→ Exercise prompt
Extract every row below and reproduce each one word for word, changing nothing.

→ Provided entries
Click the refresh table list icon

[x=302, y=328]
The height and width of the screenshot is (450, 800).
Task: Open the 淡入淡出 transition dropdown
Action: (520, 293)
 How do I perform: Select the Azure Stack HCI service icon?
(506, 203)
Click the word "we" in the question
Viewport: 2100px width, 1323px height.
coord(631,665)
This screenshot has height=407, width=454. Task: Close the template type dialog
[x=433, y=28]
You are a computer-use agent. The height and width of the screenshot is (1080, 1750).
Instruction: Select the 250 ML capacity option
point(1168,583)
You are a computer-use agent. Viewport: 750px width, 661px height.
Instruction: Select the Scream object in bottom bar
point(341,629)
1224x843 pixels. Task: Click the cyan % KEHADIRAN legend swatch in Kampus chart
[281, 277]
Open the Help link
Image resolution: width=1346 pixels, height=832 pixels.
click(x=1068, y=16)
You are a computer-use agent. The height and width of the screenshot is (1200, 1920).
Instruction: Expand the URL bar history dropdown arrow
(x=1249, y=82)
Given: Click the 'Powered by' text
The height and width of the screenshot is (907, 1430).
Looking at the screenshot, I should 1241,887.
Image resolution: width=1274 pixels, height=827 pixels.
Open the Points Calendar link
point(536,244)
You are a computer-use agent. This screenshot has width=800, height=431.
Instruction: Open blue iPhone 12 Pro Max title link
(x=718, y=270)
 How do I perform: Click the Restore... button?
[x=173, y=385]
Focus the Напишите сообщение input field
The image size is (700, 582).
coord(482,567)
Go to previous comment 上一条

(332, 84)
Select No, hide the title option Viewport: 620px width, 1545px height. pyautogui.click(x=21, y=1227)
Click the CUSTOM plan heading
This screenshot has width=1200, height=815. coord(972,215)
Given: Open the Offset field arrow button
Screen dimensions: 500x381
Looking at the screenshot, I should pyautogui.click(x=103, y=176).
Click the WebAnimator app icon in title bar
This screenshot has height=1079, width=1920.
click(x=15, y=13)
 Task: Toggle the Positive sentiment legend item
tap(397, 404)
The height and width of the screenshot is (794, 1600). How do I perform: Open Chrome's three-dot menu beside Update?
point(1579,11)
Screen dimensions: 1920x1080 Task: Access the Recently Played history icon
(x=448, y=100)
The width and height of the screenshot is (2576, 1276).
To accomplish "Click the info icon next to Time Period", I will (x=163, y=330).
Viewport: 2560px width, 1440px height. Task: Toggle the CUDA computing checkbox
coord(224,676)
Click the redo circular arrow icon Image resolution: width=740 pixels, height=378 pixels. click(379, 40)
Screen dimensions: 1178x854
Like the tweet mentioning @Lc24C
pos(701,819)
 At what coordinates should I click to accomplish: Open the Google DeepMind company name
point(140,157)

→ Answer for the task
Click the refresh table list icon

[x=302, y=328]
The height and width of the screenshot is (450, 800).
Task: Open the 淡入淡出 transition dropdown
Action: (520, 293)
 How do I perform: Select the Azure Stack HCI service icon?
(506, 203)
Click the word "we" in the question
Viewport: 2100px width, 1323px height.
coord(631,665)
This screenshot has height=407, width=454. Task: Close the template type dialog
[x=433, y=28]
You are a computer-use agent. The height and width of the screenshot is (1080, 1750).
Instruction: Select the 250 ML capacity option
point(1168,583)
You are a computer-use agent. Viewport: 750px width, 661px height.
Instruction: Select the Scream object in bottom bar
point(341,629)
1224x843 pixels. Task: Click the cyan % KEHADIRAN legend swatch in Kampus chart
[281, 277]
Open the Help link
Image resolution: width=1346 pixels, height=832 pixels.
click(x=1068, y=16)
You are a computer-use agent. The height and width of the screenshot is (1200, 1920).
Instruction: Expand the URL bar history dropdown arrow
(x=1249, y=82)
Given: Click the 'Powered by' text
The height and width of the screenshot is (907, 1430).
Looking at the screenshot, I should 1241,887.
Image resolution: width=1274 pixels, height=827 pixels.
Open the Points Calendar link
point(536,244)
You are a computer-use agent. This screenshot has width=800, height=431.
Instruction: Open blue iPhone 12 Pro Max title link
(x=718, y=270)
 How do I perform: Click the Restore... button?
[x=173, y=385]
Focus the Напишите сообщение input field
The image size is (700, 582).
coord(482,567)
Go to previous comment 上一条

(332, 84)
Select No, hide the title option Viewport: 620px width, 1545px height. pyautogui.click(x=21, y=1227)
Click the CUSTOM plan heading
This screenshot has width=1200, height=815. coord(972,215)
Given: Open the Offset field arrow button
Screen dimensions: 500x381
Looking at the screenshot, I should pyautogui.click(x=103, y=176).
Click the WebAnimator app icon in title bar
This screenshot has height=1079, width=1920.
click(x=15, y=13)
 Task: Toggle the Positive sentiment legend item
tap(397, 404)
The height and width of the screenshot is (794, 1600). How do I perform: Open Chrome's three-dot menu beside Update?
point(1579,11)
Screen dimensions: 1920x1080 Task: Access the Recently Played history icon
(x=448, y=100)
The width and height of the screenshot is (2576, 1276).
To accomplish "Click the info icon next to Time Period", I will (x=163, y=330).
Viewport: 2560px width, 1440px height. Task: Toggle the CUDA computing checkbox
coord(224,676)
Click the redo circular arrow icon Image resolution: width=740 pixels, height=378 pixels. click(379, 40)
Screen dimensions: 1178x854
Like the tweet mentioning @Lc24C
pos(701,819)
 At what coordinates should I click to accomplish: Open the Google DeepMind company name
point(140,157)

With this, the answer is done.